*Your goal*:
Below, find the line containing "Image resolution: width=191" and the line containing "Viewport: 291px width, 285px height."; reproduce exactly those two and every line between them, omitting pictures.

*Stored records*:
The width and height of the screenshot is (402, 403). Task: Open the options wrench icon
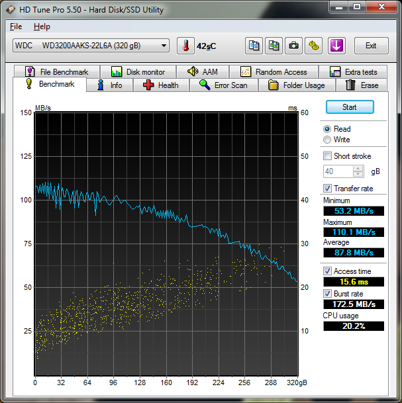313,46
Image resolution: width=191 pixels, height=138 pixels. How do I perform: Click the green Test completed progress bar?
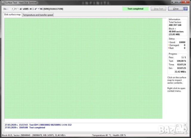click(x=135, y=9)
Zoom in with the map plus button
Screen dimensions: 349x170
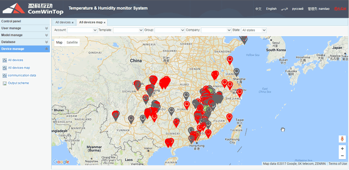(342, 149)
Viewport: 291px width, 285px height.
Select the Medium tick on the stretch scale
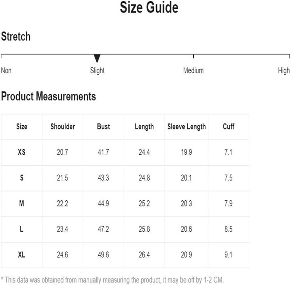(193, 56)
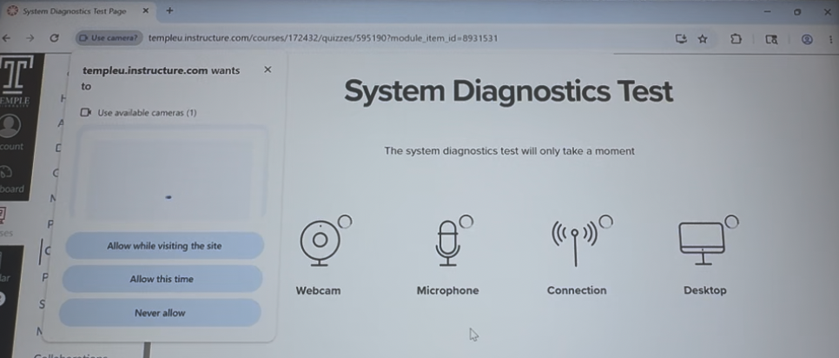This screenshot has width=839, height=358.
Task: Open a new browser tab
Action: (x=169, y=10)
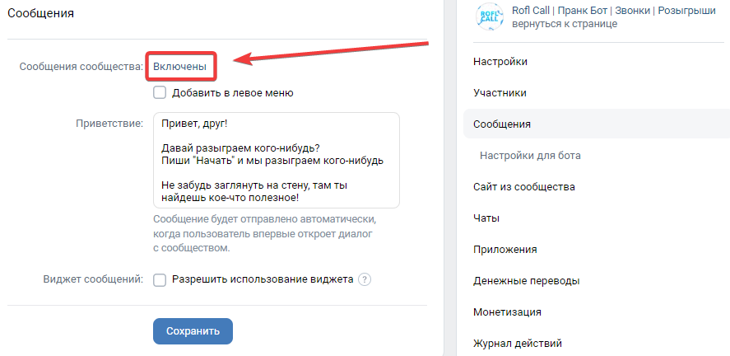Enable 'Добавить в левое меню' checkbox
This screenshot has height=356, width=730.
(160, 93)
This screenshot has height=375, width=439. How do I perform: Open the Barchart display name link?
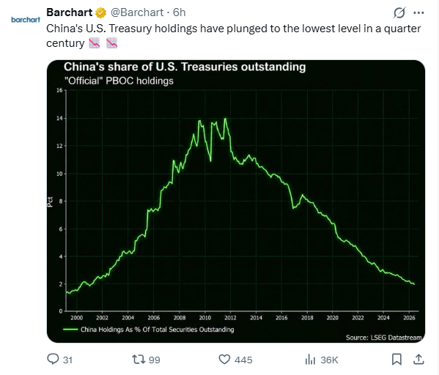point(69,12)
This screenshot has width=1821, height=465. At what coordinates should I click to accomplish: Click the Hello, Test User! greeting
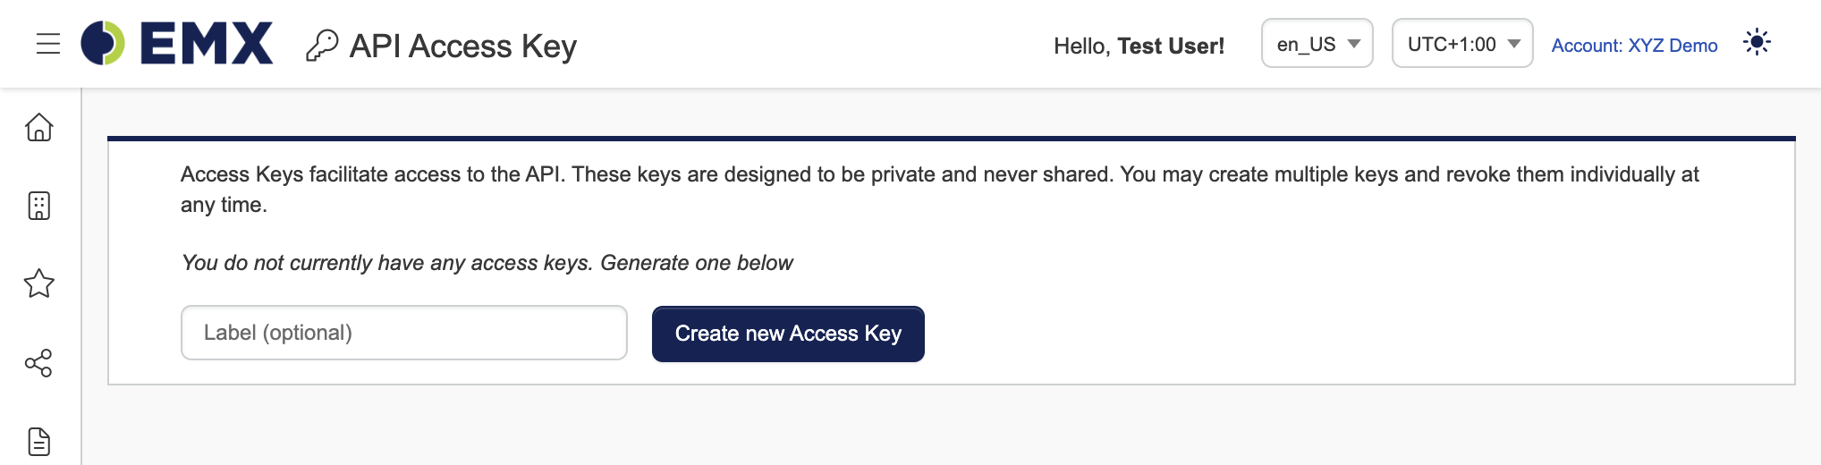click(x=1139, y=46)
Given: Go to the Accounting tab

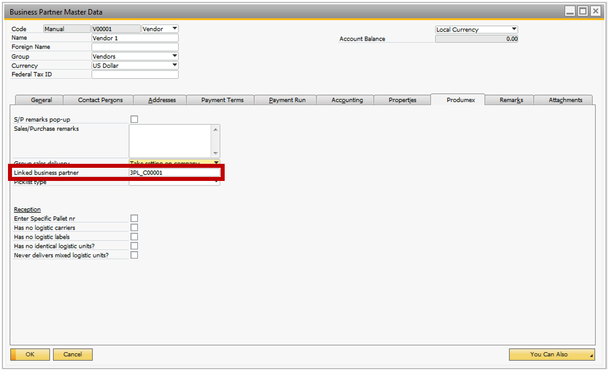Looking at the screenshot, I should tap(347, 100).
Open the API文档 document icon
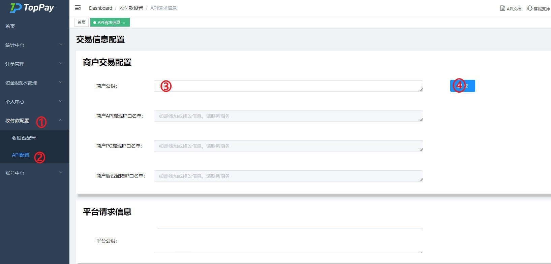 [x=502, y=8]
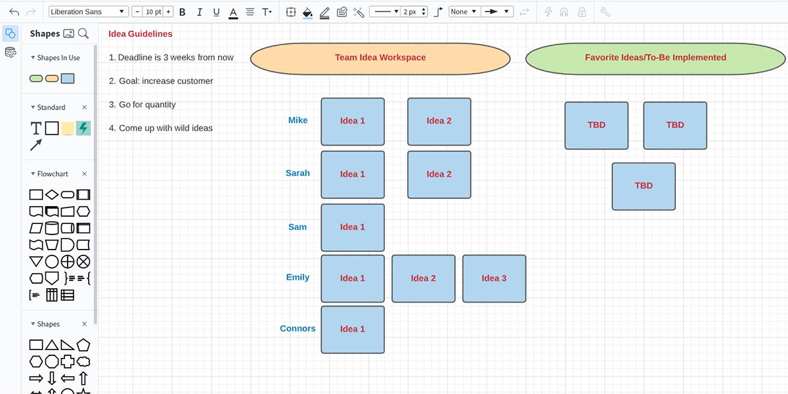Open the Liberation Sans font dropdown

(89, 12)

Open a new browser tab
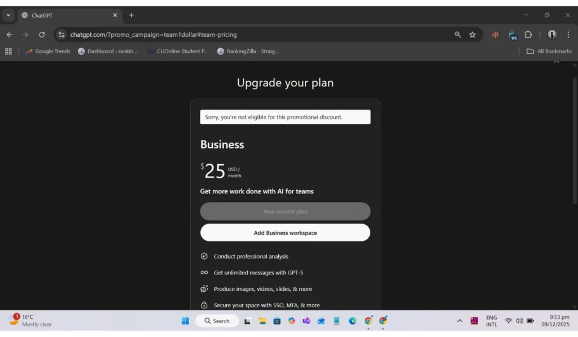pos(132,15)
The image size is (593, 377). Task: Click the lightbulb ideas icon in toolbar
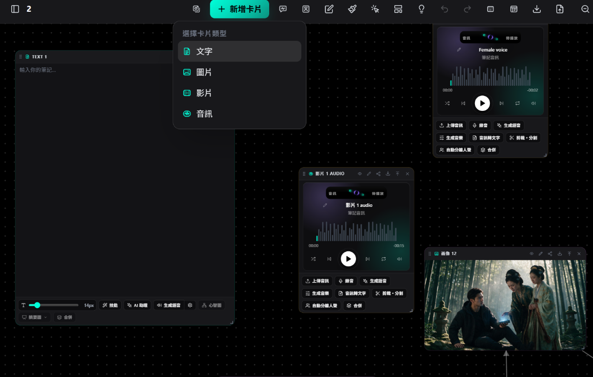(421, 9)
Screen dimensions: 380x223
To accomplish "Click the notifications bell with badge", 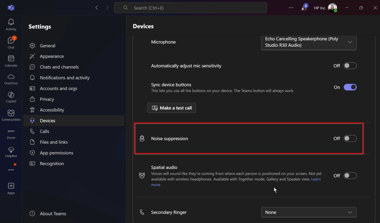I will tap(304, 8).

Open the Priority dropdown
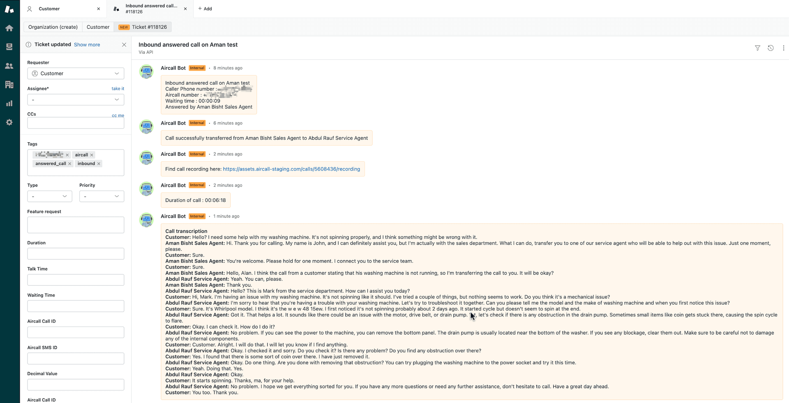102,196
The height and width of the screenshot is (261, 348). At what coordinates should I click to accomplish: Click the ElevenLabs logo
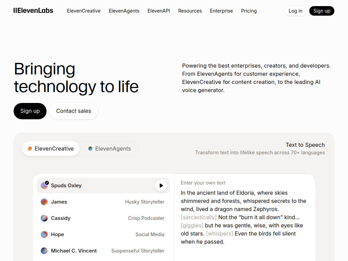pos(33,11)
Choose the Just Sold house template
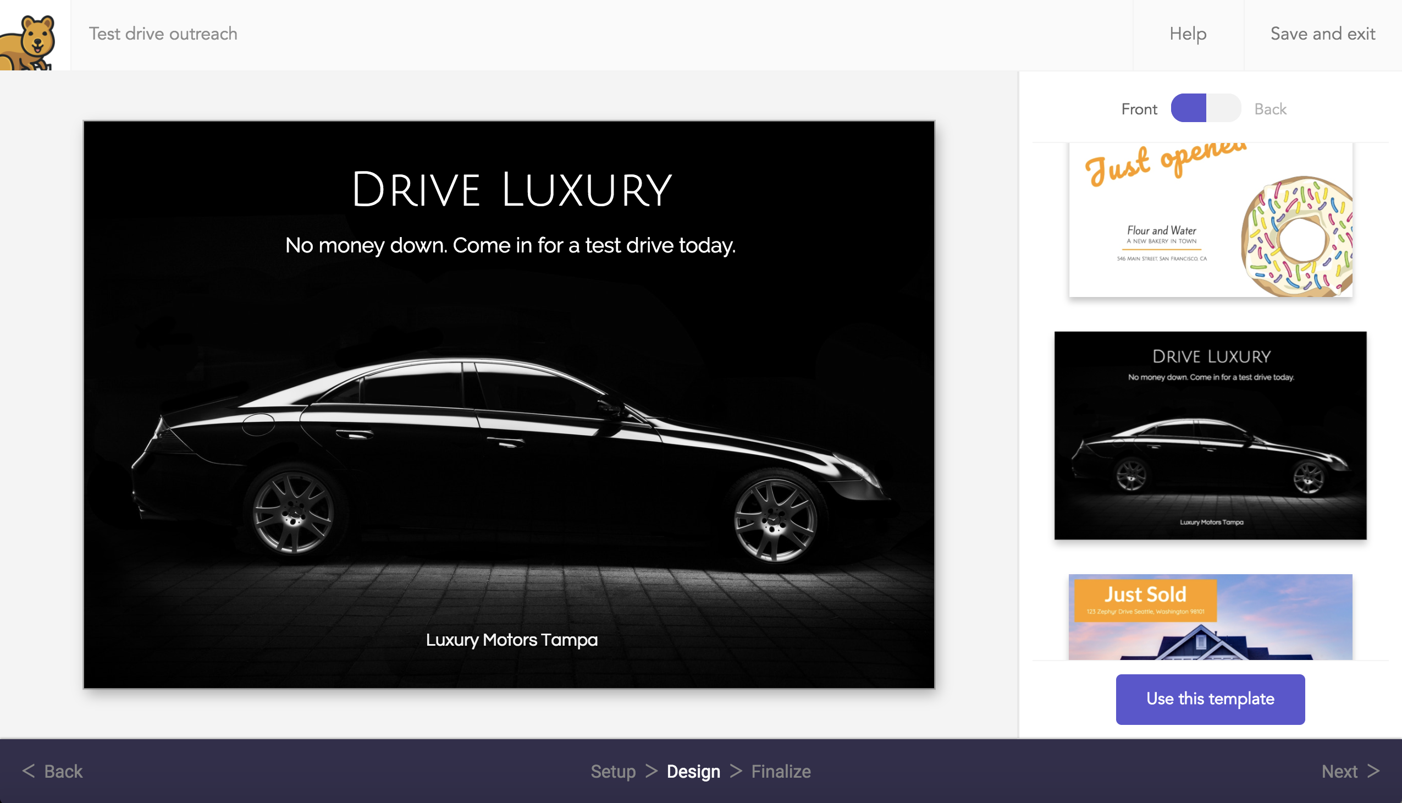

*Final answer*:
Image resolution: width=191 pixels, height=138 pixels. How do I perform: Click the green Test completed progress bar?
click(x=135, y=9)
Zoom in with the map plus button
Screen dimensions: 349x170
(342, 149)
Viewport: 291px width, 285px height.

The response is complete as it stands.